Aufgabe 1 »
Übernimm aus dem Artikel über Aliou Cissé wortgetreu die Passage, die mit „(IMG) Bild: Aliou“ beginnt und bis einschließlich „genau so geplant.“ reicht.
Aufgabe 2 »
Welche Nationalmannschaft trainiert Aliou Cissé laut dem Artikel über Aliou Cissé?

Text »

"""

# taz.de -- Senegals Geheimwaffe: Hoffnungsträger für Afrika
       
       > Aliou Cissé ist ein kommunikativer, entspannter, cooler Chefcoach. Und er
       > will den afrikanischen Fußball verbessern.
       
 (IMG) Bild: Aliou Cissé hat den Sénégal auf Erfolg getrimmt. Ob das auch gegen Kolumbien hilft?
       
       Wenn der Senegal trifft, passiert etwas im Gesicht von Aliou Cissé, dem
       Trainer der Nationalmannschaft des westafrikanischen Landes. Es ist nicht
       einfache Freude zu sehen, da ist mehr: ein Lächeln, das er noch halbherzig
       zu unterdrücken versucht, das aber trotzdem da ist. Etwas, das ein bisschen
       aussieht wie Genugtuung.
       
       Cissé wusste, dass diese Tore fallen, er hatte sie genau so geplant.

"""

Extrahierte Daten »

"""

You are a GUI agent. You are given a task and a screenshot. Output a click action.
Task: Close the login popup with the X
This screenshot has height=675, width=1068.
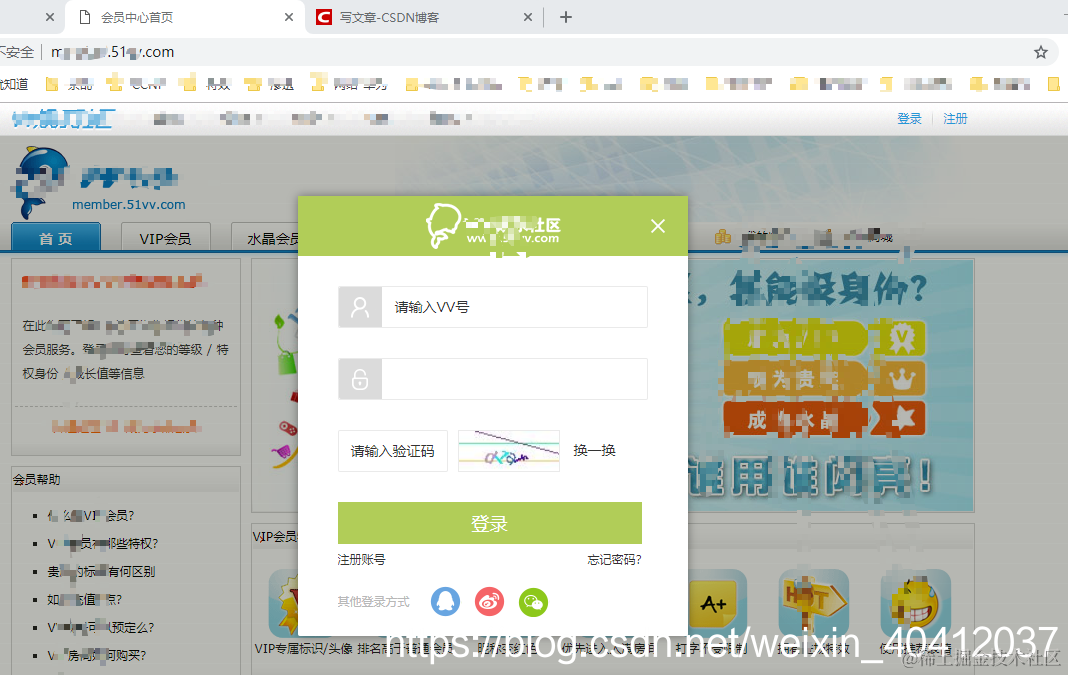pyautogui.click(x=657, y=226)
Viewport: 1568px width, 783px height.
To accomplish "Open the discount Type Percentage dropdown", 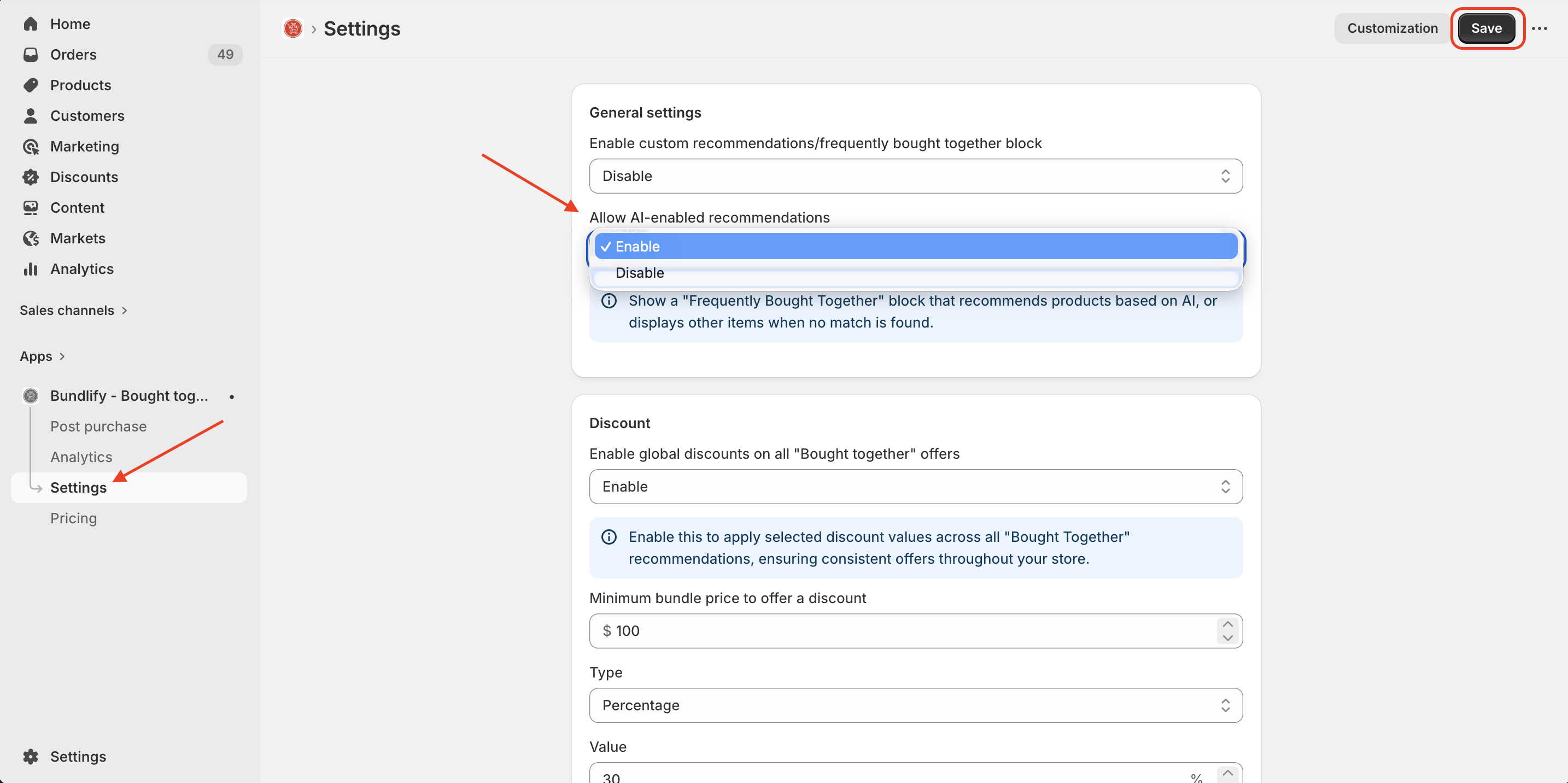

"""
"""

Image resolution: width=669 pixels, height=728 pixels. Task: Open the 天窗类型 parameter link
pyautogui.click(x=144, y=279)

"""

Ergebnis 1 »
(IMG) Bild: Aliou Cissé hat den Sénégal auf Erfolg getrimmt. Ob das auch gegen Kolumbien hilft?
       
       Wenn der Senegal trifft, passiert etwas im Gesicht von Aliou Cissé, dem
       Trainer der Nationalmannschaft des westafrikanischen Landes. Es ist nicht
       einfache Freude zu sehen, da ist mehr: ein Lächeln, das er noch halbherzig
       zu unterdrücken versucht, das aber trotzdem da ist. Etwas, das ein bisschen
       aussieht wie Genugtuung.
       
       Cissé wusste, dass diese Tore fallen, er hatte sie genau so geplant.

Ergebnis 2 »
Die Nationalmannschaft des Senegal.